- TASK DATA
[Start of section]

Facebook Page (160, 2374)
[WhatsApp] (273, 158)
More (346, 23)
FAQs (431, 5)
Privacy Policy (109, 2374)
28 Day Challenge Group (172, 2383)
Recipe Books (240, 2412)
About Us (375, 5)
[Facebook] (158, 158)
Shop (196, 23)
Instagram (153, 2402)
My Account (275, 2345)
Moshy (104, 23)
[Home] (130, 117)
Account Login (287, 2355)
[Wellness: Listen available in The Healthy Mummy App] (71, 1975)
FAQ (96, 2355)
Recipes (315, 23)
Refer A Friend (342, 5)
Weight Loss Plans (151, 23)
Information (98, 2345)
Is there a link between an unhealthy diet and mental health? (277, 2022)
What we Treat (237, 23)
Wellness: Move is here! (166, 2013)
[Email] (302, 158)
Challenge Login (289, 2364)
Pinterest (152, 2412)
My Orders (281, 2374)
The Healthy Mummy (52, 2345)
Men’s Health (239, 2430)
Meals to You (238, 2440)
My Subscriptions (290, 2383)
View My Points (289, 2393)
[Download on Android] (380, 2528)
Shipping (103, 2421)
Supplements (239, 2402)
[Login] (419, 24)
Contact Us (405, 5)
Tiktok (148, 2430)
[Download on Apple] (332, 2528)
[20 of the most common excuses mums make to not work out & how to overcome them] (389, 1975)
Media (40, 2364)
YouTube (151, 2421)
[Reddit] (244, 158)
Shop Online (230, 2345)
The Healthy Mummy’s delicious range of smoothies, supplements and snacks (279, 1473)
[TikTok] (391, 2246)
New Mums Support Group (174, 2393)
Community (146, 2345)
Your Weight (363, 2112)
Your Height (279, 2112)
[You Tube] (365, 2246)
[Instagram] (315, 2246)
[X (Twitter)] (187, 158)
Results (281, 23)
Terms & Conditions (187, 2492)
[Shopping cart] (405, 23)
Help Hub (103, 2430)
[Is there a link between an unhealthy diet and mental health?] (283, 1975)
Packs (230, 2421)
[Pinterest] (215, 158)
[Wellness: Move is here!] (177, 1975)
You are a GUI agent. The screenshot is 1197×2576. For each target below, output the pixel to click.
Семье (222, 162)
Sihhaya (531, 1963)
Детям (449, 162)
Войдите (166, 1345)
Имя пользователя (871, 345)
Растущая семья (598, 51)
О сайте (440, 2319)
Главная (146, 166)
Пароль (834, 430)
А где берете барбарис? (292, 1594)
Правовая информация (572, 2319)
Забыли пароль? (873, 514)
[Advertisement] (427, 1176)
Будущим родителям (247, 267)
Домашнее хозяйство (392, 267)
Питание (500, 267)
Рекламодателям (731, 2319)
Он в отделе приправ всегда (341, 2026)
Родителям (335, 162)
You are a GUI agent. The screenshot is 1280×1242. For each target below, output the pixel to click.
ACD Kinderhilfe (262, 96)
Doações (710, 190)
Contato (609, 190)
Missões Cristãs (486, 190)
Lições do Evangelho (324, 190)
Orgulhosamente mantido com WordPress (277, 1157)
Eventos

[End of section]

- REQUIRED ACTION
Reproduce the records above in full and with exact wording.

- EXPECTED ANSWER
Facebook Page (160, 2374)
[WhatsApp] (273, 158)
More (346, 23)
FAQs (431, 5)
Privacy Policy (109, 2374)
28 Day Challenge Group (172, 2383)
Recipe Books (240, 2412)
About Us (375, 5)
[Facebook] (158, 158)
Shop (196, 23)
Instagram (153, 2402)
My Account (275, 2345)
Moshy (104, 23)
[Home] (130, 117)
Account Login (287, 2355)
[Wellness: Listen available in The Healthy Mummy App] (71, 1975)
FAQ (96, 2355)
Recipes (315, 23)
Refer A Friend (342, 5)
Weight Loss Plans (151, 23)
Information (98, 2345)
Is there a link between an unhealthy diet and mental health? (277, 2022)
What we Treat (237, 23)
Wellness: Move is here! (166, 2013)
[Email] (302, 158)
Challenge Login (289, 2364)
Pinterest (152, 2412)
My Orders (281, 2374)
The Healthy Mummy (52, 2345)
Men’s Health (239, 2430)
Meals to You (238, 2440)
My Subscriptions (290, 2383)
View My Points (289, 2393)
[Download on Android] (380, 2528)
Shipping (103, 2421)
Supplements (239, 2402)
[Login] (419, 24)
Contact Us (405, 5)
Tiktok (148, 2430)
[Download on Apple] (332, 2528)
[20 of the most common excuses mums make to not work out & how to overcome them] (389, 1975)
Media (40, 2364)
YouTube (151, 2421)
[Reddit] (244, 158)
Shop Online (230, 2345)
The Healthy Mummy’s delicious range of smoothies, supplements and snacks (279, 1473)
[TikTok] (391, 2246)
New Mums Support Group (174, 2393)
Community (146, 2345)
Your Weight (363, 2112)
Your Height (279, 2112)
[You Tube] (365, 2246)
[Instagram] (315, 2246)
[X (Twitter)] (187, 158)
Results (281, 23)
Terms & Conditions (187, 2492)
[Shopping cart] (405, 23)
Help Hub (103, 2430)
[Is there a link between an unhealthy diet and mental health?] (283, 1975)
Packs (230, 2421)
[Pinterest] (215, 158)
[Wellness: Move is here!] (177, 1975)
You are a GUI agent. The screenshot is 1197×2576. For each target below, output the pixel to click.
Семье (222, 162)
Sihhaya (531, 1963)
Детям (449, 162)
Войдите (166, 1345)
Имя пользователя (871, 345)
Растущая семья (598, 51)
О сайте (440, 2319)
Главная (146, 166)
Пароль (834, 430)
А где берете барбарис? (292, 1594)
Правовая информация (572, 2319)
Забыли пароль? (873, 514)
[Advertisement] (427, 1176)
Будущим родителям (247, 267)
Домашнее хозяйство (392, 267)
Питание (500, 267)
Рекламодателям (731, 2319)
Он в отделе приправ всегда (341, 2026)
Родителям (335, 162)
You are a GUI agent. The screenshot is 1280×1242. For each target below, output the pixel to click.
ACD Kinderhilfe (262, 96)
Doações (710, 190)
Contato (609, 190)
Missões Cristãs (486, 190)
Lições do Evangelho (324, 190)
Orgulhosamente mantido com WordPress (277, 1157)
Eventos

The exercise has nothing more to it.